**TEKST**
____________
Andrzej Strzeboński:
- Powstał zalążek Szczecińskiego Konsorcjum Okrętowego z inicjatywy Szczecińskiego Parku Przemysłowego i firm, które działają na jego obszarze - mówi Andrzej Strzebośńki, prezes SPP. Celem powołania konsorcjum jest skonsolidowanie branży dla osiągnięcia zdolności kontraktowania statków, które mogą i powinny być budowane w Szczecinie.
Wytyczono 16 kierunków działania, które można zawęzić do 4 obszarów.
Pierwszy obszar dotyczy infrastruktury stoczniowej.
- Jest i jest zdolna od jutra podjąć produkcję statków - mówi Strzeboński. - Nie od razu w takim wymiarze, jaki mieliśmy naście lat temu, bo trzeba do tego dochodzić. Infrastruktura stoczniowa przez ostatnie lata została okaleczona. Te rany zostały już zdefiniowane i będziemy je leczyć wypracowując na to środki, aby przywracać świetność zdolności wytwórczej Stoczni Szczecińskiej.
____________
(Rekordy do wyszukiwania pozycji)
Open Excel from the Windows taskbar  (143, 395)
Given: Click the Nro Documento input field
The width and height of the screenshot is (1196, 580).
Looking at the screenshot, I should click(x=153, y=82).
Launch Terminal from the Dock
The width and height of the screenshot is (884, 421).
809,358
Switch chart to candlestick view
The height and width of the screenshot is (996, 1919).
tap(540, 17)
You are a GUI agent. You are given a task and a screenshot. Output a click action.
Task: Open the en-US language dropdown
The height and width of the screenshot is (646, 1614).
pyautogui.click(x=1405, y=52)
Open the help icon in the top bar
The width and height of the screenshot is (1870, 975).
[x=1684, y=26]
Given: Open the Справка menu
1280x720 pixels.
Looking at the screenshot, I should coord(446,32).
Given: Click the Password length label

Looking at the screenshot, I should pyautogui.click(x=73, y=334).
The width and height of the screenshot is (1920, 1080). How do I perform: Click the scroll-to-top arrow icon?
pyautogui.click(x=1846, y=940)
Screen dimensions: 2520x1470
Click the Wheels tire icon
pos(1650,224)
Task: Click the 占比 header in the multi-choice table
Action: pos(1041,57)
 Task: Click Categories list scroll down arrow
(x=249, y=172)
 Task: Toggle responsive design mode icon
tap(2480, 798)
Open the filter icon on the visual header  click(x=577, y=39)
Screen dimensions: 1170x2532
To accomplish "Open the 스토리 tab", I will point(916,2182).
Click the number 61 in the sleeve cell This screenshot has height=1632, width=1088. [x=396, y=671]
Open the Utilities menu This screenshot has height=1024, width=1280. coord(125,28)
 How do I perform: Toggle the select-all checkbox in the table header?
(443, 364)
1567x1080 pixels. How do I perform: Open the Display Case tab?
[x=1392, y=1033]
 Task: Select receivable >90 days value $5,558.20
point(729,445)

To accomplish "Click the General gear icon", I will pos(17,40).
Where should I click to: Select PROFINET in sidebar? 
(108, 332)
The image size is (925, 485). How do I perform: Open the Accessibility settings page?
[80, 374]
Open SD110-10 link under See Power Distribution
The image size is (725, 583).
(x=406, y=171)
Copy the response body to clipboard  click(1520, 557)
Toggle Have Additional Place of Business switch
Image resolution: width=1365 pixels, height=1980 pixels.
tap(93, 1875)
____________
**POLECENIE 1**
Ile kierunków działania wytyczono według tekstu o Szczecińskim Konsorcjum Okrętowym?
**POLECENIE 2**
Dopisz dalszy ciąg tekstu o Szczecińskim Konsorcjum Okrętowym, zaczynając po jego ostatnim zdaniu.
Rekordy nie mają żadnego związku z tekstem.

**WYNIK ZADANIA 1**
Wytyczono 16 kierunków działania, które można zawęzić do 4 obszarów.

**WYNIK ZADANIA 2**
Kolejnymi obszarami są zasoby ludzkie, które nadal są w Szczecinie i w dużej części funkcjonują na obszarze SPP. Czwartym, bardzo istotnym jest zaplecze intelektualne.
- Obszar zaplecza intelektualnego, projektanci, technolodzy, kadra która by była zdolna uruchomić stocznie i jej produkcję - wyjaśnia Strzeboński. - Przez lata mówiono, że się rozjechali, że już ich nie ma. Właśnie wczoraj, gdy odbyło się spotkanie konsorcjantów, przybyli nań też projektanci stoczni. Mają dziś swoją firmę zatrudniającą około 40 osób. Są między innymi autorami projektu promu pasażerskiego przygotowywanego pod program dozbrojenia polskiej floty promowej w ramach grupy promowej. Oni będą zaczynem.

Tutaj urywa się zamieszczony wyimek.